Все мы заметили в Шурке перемены. Способный и неглупый, он совсем перестал готовить уроки, забросил занятия и теперь получал двойки и единицы. Карцеры его нисколько не вразумляли. И от нас и от других товарищей он все больше и больше отходил. В одиночку бродил он на задворках, в закоулках, по-волчьи оглядываясь, осторожно ступая, и будто что-то высматривал, подстерегал, от кого-то скрывался. Его точил тайный недуг. Он высох, похудел, вытянулся, глаза глубоко запали, в них плавали рыжие колючки; Шурка облизывал красные губы и глотал слюну; со стороны казалось, что ему постоянно хотелось пить; голосу него сделался сиплым, надтреснутым, и весь Шурка стал жестким, жестоким. Из-за забора он часто наблюдал проходивших мимо бурсы женщин, и было что-то зловещее, что-то безжалостное и поганое тогда в этом разглядывании. Шурка кривился, щурился, около рта обозначались резкие складки, он бледнел, а ноздри трепетали, он кусал губы и хрустел пальцами. Говорил Шурка о женщинах редко, он не был речист, – но говорил он о них со странными, нехорошими и невеселыми ухмылками. В словах его звучала гадливость, и в то же время женщина непрестанно влекла его к себе и себе подчиняла. Женщина его мучила. Все помыслы Шурки, все желанья его были теперь сосредоточены на женском. Он тосковал, одиночествовал, презирал, домогался, алкал. Он переживал переломную пору пробуждения мужчины, но переживал с издергами, переживал, как несчастье, как рок.

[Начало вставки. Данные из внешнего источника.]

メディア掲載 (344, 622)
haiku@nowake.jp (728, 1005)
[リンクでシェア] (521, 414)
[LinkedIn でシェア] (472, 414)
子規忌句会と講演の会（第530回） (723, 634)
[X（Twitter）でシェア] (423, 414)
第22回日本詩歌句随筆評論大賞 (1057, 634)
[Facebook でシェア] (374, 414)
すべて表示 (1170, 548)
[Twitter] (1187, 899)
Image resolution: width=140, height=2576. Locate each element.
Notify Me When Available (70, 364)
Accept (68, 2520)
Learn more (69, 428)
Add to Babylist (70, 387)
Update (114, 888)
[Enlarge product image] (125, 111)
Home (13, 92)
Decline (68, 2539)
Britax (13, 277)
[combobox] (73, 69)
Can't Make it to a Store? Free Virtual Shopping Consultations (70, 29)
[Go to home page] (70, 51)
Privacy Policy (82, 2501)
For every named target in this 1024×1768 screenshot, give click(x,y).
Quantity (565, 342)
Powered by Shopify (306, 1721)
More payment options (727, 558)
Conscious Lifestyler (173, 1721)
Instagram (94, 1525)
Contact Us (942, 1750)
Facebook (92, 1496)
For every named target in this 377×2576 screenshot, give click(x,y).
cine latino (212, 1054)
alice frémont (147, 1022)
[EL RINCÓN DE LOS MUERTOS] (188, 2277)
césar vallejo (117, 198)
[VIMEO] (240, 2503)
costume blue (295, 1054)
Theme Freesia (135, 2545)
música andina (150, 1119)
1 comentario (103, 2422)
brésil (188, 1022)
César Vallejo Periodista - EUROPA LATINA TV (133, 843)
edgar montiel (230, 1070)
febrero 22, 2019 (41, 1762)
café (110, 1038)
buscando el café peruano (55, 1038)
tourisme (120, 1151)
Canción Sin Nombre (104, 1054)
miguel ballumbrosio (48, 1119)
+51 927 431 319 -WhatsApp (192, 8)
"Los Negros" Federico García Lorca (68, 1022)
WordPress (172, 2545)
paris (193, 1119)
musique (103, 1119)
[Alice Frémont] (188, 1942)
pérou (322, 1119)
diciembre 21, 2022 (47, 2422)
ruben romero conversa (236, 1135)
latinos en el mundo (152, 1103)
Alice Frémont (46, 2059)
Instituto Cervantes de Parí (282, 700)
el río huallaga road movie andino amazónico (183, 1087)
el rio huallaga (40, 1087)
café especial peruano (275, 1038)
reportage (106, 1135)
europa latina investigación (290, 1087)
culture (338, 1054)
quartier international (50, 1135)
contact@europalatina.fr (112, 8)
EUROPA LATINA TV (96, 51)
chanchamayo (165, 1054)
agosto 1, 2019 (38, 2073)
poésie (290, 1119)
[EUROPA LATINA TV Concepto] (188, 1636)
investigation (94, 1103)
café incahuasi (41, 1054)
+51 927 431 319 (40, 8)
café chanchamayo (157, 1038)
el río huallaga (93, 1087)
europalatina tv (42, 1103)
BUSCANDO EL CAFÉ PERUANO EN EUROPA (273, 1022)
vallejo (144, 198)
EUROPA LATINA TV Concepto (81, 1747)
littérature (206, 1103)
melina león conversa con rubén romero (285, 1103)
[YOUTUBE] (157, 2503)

Шурка стал скрываться из бурсы. Сначала он это делал в часы, свободные от занятий, но потом он отсутствовал и в классные часы. Наши бурсаки видели его в кругу залихватских городских парней с окраин. Парни ходили в картузах, сдвинутых на затылок, со свинчатками и кистенями, задевали прохожих, гоготали, орали непристойности, привязывались в городском саду к женщинам, не давали прохода девицам в платочках.

А между тем Фита-Ижица давно уже рыскал вокруг Шурки. Впоследствии выяснилось, он, Фита, исправнейшим образом отмечал шуркины отлучки, но до поры до времени о них помалкивал. Пору и время Фита-Ижица, однако, ждал не долго. Перед масляницей Шурку вызвали к Халдею, и от Халдея он вышел уже с увольнительным билетом и с двойкой по поведению. За что уволили Шурку, в точности узнать не удалось. Духовное начальство выбросило Шурку из бурсы с поспешностью и в объяснения не вдавалось; на этот раз даже и Тимоха был странно молчалив и не произнес ни одного поучения. Шурка тоже ничего путного не рассказал и в бурсе задержаться не пытался. Слухи ходили такие: Шурку в сообществе ребят из слободы Фита-Ижица «застукал» в доме терпимости. Как, зачем туда попал Фита, осталось неразъясненным. Другие передавали, будто означенные парни и Шурка пытались изнасиловать горничную в овраге, что против уткинской церкви; в овраге их «накрыла» – по утверждению одних – полиция, а по утверждению других их поймал Фита-Ижица. Опять было непонятно, почему и каким образом ночью Фита-Ижица очутился в овраге, куда обычно солдаты водили возлюбленных своих для короткого любовного разговора. Имелись, повторяю, лишь непроверенные слухи. Достоверно и несомненно было почти внезапное исчезновение Шурки навсегда из стен училища. О судьбе его бурса сведений больше не получила никаких…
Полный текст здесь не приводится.